07.04.2017 – 10.06.2017 / Opening 05:00 p.m. – 08:00 p.m.
Weinberg/Newton Gallery
300 W Superior Street, Suite 203
Chicago, IL 60654, US

Group Exhibition

In Acts

Opening April 7, Weinberg/Newton Gallery presents In Acts, a group exhibition inspired by the summit that will bring international artists to the University of Chicago’s campus later that month to ask: Whatis an Artistic Practice of Human Rights? Featuring Lola Arias, Jelili Atiku, Tania Bruguera, Zanele Muholi, Carlos Javier Ortiz, and Laurie Jo Reynolds, In Acts provides a setting for artworks by these artists who advance human rights discourse and policy through their art.

These artists are performative, searching, and ambitious, yet incisive in emotional acuity. Their practices are at once endeavors in political engagement and sensitive creative explorations. In Acts makes apparent the intricate systems that undergird the discrimination and inequality in global culture. The exhibition strives to amplify a sense of political efficacy amongst its visitors, willing them to take action in matters of human rights–from immigrant and refugee justice to LGBTQ rights to the eradication of poverty and youth violence.
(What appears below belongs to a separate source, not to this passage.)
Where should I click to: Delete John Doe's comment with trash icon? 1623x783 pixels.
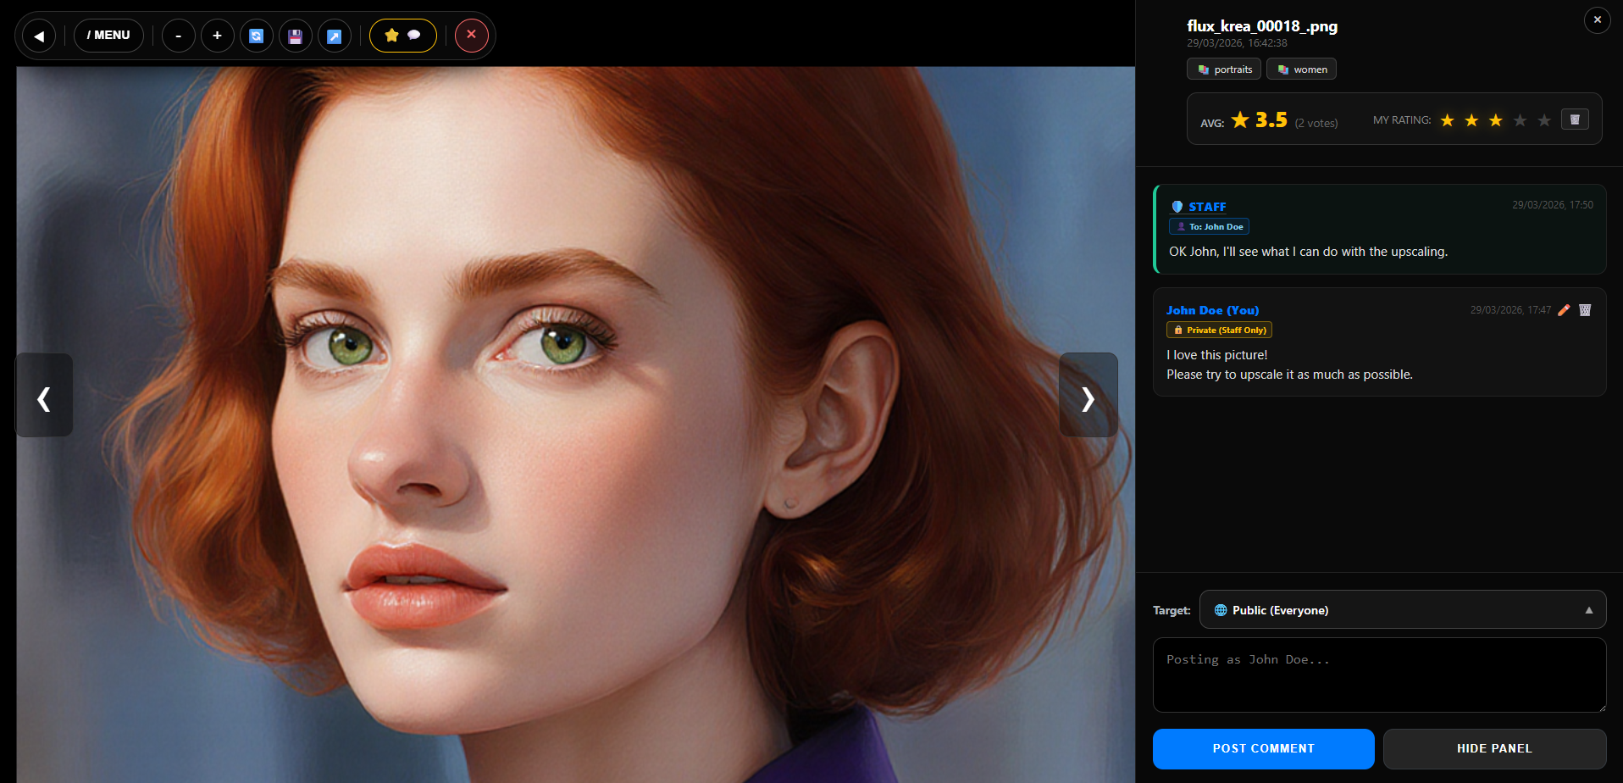coord(1585,310)
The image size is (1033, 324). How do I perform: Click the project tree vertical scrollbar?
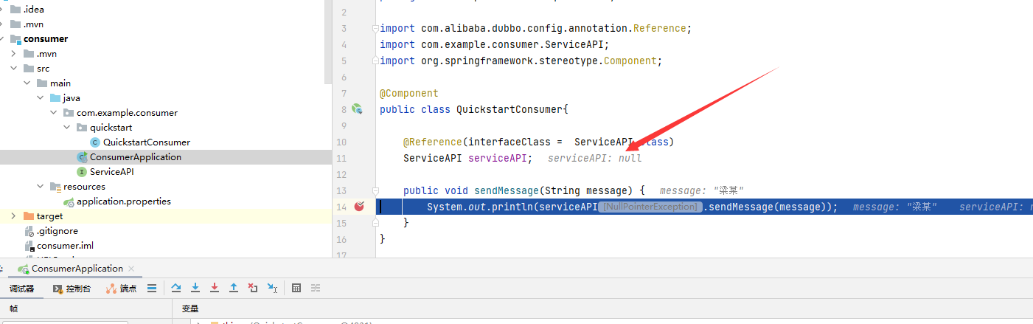pyautogui.click(x=328, y=44)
Two artists use fresh approaches to the tradition of documentary photography and filmmaking in order to shed light on underrepresented communities, in which they have personal stakes. Zanele Muholi makes images of members of her own community– queer and trans South Africans. Her portraits on display from the series Faces and Phases vibrate with the energy of their subjects. Muholi regards her practice as visual activism, a stand against the frequently violent homophobia that pervades contemporary South African culture. Carlos Javier Ortiz makes documentary films and photographs that capture the effects of violence on American families in cities like Chicago. Ortiz often depicts Puerto Rican and black families that have experienced the loss of kin to violence in order to provide viewers with insight into the nuances of such violence, the factors that produce it, and the resilience of people who live through it. His short film A Thousand Midnights illustrates socioeconomic realities for African-Americans living through the Great Migration and in its wake.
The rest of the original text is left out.